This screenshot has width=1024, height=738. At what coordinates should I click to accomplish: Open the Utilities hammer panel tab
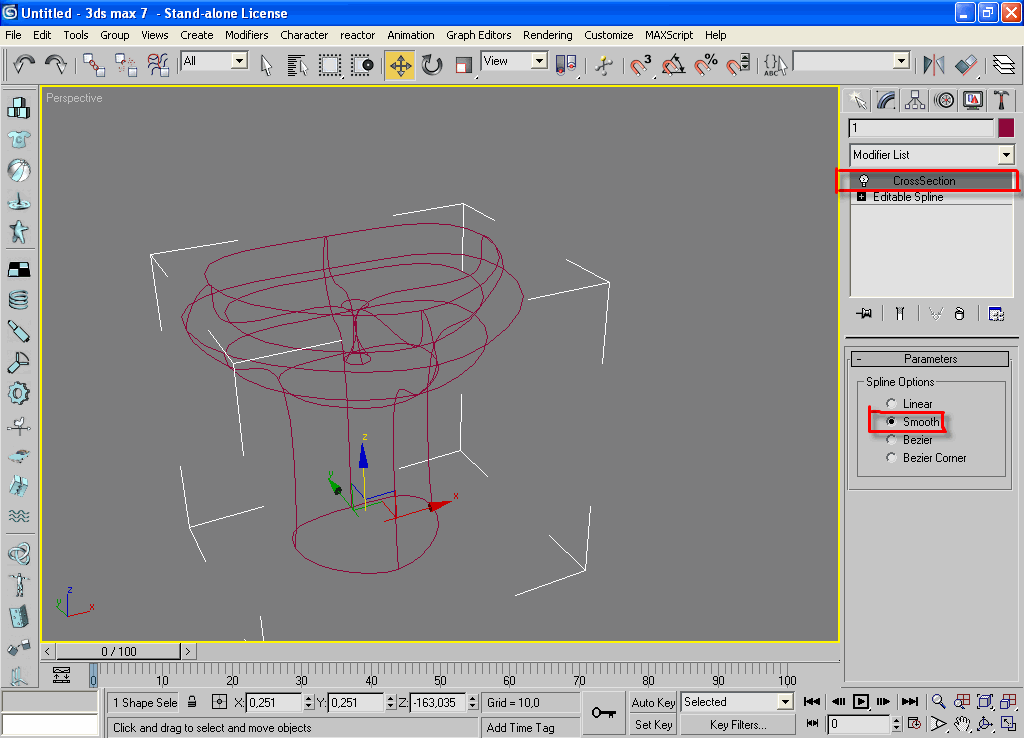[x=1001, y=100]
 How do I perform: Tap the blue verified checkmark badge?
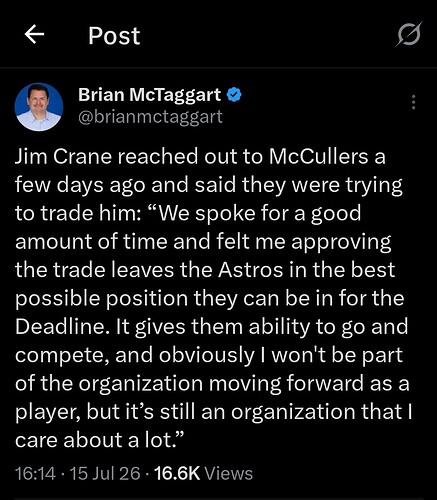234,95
--
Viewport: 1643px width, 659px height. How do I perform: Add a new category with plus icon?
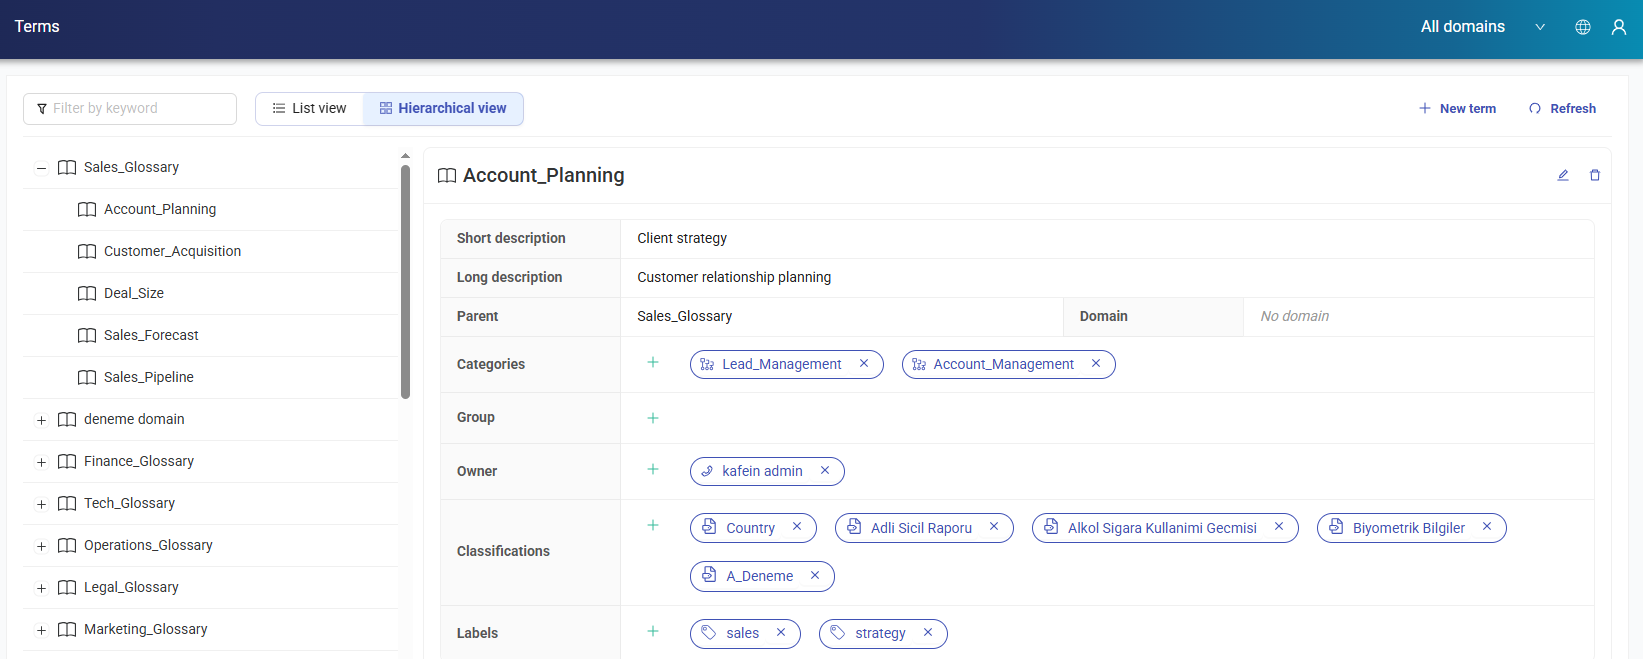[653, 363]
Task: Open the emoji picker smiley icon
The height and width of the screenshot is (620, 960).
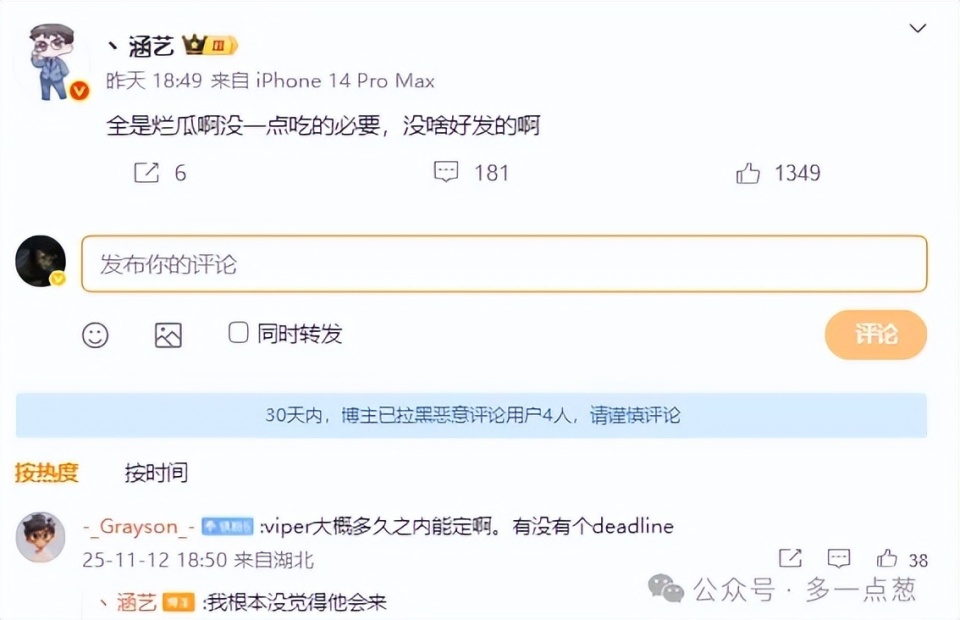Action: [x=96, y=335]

What to do:
Duplicate the entries from the line containing "Task: Open the emoji picker smiley icon" through the line containing "Action: [x=96, y=335]", keeping both of those lines. Leave the pictures out.

Solution below:
Task: Open the emoji picker smiley icon
The height and width of the screenshot is (620, 960).
Action: [x=96, y=335]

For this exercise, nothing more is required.